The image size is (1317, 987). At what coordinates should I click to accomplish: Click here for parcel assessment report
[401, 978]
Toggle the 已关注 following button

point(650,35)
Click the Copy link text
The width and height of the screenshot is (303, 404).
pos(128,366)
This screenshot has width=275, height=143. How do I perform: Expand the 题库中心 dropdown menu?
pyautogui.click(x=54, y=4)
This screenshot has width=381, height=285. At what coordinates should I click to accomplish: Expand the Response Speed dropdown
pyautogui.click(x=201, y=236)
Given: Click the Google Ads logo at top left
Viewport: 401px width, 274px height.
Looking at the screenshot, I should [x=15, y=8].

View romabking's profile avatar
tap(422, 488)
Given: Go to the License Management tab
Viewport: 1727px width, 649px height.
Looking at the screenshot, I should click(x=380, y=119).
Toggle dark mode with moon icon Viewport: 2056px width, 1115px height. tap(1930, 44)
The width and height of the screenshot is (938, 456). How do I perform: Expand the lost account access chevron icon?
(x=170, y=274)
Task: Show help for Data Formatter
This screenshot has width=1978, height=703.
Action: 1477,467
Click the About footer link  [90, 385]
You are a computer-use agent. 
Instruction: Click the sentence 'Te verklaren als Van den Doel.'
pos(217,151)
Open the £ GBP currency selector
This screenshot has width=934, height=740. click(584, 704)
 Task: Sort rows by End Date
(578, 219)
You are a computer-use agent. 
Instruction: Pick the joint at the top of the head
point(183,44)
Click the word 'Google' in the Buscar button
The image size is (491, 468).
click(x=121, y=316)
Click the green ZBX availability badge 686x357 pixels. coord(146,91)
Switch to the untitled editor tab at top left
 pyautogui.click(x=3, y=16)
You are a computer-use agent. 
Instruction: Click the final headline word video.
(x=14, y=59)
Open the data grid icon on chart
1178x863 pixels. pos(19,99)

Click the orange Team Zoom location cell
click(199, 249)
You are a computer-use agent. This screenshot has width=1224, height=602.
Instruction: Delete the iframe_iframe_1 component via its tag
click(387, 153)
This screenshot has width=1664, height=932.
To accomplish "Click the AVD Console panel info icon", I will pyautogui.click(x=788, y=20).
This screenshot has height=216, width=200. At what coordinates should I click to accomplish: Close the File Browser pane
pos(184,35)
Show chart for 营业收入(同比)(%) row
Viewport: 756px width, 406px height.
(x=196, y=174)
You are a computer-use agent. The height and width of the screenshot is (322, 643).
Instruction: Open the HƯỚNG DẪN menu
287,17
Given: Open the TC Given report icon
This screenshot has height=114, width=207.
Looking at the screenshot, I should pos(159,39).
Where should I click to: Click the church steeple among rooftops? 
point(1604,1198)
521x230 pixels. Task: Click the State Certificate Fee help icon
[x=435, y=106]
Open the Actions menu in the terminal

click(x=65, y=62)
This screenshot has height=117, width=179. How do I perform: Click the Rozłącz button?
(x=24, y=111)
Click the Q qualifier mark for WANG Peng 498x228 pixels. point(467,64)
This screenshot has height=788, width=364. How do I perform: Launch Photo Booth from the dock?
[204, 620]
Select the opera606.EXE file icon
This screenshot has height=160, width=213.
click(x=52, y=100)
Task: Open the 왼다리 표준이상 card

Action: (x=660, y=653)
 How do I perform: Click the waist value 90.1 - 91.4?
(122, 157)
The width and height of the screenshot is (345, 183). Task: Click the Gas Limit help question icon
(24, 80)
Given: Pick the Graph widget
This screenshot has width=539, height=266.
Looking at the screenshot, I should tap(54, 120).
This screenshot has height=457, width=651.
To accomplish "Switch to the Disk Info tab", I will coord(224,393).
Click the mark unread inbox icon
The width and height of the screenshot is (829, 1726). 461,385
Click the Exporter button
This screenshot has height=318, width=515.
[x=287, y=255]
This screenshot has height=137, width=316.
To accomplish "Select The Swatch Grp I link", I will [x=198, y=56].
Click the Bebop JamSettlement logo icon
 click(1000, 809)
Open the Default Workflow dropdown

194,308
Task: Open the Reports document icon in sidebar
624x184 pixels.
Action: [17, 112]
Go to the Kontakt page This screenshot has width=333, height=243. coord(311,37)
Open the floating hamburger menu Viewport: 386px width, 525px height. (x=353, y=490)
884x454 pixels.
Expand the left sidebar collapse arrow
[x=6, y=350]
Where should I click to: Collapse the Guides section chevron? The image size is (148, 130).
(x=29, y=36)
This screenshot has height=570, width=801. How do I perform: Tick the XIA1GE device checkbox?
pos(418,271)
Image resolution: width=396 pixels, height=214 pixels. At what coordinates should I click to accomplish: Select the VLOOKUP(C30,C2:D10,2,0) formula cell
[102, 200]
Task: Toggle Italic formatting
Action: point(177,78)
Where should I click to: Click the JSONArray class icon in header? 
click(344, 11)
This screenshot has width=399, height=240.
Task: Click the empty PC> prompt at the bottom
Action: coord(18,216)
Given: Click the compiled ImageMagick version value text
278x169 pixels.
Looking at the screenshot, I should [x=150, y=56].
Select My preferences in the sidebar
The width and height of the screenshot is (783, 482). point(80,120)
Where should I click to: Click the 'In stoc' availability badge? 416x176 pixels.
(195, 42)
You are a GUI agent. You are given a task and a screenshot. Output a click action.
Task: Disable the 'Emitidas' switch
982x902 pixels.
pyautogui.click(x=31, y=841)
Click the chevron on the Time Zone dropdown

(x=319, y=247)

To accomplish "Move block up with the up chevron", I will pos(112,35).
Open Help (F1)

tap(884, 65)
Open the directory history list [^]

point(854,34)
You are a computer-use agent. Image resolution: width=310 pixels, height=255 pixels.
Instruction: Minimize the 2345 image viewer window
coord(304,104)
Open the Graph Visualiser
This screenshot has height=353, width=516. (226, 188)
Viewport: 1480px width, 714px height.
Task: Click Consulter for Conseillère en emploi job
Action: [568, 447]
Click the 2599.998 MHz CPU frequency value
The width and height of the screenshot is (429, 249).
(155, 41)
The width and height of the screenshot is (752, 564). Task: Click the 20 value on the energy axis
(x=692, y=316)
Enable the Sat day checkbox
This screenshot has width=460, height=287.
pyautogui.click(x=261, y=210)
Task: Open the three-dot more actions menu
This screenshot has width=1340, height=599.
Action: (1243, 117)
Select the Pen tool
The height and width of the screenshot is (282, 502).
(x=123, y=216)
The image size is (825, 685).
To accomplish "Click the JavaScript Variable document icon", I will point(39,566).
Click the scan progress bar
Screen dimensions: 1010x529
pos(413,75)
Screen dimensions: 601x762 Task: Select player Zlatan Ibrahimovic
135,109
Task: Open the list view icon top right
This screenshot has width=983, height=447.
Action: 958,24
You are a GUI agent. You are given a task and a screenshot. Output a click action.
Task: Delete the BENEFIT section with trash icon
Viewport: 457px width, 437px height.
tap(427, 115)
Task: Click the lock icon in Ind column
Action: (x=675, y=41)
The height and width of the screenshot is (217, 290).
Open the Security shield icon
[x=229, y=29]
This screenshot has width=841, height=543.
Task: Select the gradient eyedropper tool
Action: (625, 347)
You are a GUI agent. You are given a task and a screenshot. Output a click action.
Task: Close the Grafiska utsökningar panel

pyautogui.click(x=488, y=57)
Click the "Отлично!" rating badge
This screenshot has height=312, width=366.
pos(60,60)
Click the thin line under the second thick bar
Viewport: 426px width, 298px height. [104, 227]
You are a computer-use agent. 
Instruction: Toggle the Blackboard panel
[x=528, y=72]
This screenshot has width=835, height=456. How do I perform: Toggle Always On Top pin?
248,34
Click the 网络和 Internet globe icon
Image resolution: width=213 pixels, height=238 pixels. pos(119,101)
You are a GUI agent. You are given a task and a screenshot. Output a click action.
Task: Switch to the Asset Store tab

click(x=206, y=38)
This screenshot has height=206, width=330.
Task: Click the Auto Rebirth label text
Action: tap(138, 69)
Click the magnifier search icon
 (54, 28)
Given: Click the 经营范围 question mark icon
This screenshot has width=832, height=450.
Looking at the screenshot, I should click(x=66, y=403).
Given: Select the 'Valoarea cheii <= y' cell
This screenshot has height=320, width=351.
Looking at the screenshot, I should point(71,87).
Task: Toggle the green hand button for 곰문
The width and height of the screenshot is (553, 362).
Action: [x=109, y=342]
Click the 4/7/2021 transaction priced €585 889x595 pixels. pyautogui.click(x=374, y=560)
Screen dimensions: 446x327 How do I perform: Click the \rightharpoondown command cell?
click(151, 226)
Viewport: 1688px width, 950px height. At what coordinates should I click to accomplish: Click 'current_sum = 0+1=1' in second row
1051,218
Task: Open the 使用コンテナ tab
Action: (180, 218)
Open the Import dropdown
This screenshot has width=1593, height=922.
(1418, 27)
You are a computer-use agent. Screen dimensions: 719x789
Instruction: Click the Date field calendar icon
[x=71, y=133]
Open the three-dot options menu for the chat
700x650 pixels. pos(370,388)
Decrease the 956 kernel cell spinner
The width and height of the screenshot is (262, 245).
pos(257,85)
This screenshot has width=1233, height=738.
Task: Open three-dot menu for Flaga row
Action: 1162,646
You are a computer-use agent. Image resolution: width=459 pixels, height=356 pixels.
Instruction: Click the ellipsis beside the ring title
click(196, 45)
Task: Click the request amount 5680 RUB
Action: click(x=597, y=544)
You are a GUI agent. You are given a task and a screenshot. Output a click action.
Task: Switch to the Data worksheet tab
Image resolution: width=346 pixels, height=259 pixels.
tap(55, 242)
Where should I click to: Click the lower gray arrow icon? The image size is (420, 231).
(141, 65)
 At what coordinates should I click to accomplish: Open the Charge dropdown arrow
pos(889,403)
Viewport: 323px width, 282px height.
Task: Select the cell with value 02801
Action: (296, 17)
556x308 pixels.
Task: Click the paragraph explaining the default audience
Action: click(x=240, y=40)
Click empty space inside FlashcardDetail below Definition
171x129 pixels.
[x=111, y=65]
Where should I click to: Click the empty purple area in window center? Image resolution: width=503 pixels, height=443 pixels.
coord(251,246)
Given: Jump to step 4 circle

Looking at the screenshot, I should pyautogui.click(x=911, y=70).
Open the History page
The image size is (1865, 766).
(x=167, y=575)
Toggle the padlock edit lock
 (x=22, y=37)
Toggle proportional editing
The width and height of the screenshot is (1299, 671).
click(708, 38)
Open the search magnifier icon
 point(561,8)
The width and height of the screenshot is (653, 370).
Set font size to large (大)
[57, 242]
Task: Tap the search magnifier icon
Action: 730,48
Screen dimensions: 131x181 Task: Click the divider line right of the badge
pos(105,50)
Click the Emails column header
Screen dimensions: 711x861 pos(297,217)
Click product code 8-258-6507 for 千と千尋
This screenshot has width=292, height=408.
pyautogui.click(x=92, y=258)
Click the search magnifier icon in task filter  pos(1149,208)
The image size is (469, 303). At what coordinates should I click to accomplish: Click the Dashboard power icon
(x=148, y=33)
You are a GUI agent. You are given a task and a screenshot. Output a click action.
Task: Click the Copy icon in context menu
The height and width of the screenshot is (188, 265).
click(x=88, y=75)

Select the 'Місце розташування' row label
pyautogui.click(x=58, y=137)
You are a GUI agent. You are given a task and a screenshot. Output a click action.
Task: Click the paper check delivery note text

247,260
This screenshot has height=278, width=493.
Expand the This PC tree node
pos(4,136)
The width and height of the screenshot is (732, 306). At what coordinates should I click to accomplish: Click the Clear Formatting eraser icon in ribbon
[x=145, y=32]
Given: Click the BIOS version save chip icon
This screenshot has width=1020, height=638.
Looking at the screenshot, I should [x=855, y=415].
◇ ◇ ◇
When the line containing "Given: Click the BIOS version save chip icon" is found in the records above, restate it and every later line word for word through the last one, and nothing more.

Given: Click the BIOS version save chip icon
This screenshot has width=1020, height=638.
Looking at the screenshot, I should [x=855, y=415].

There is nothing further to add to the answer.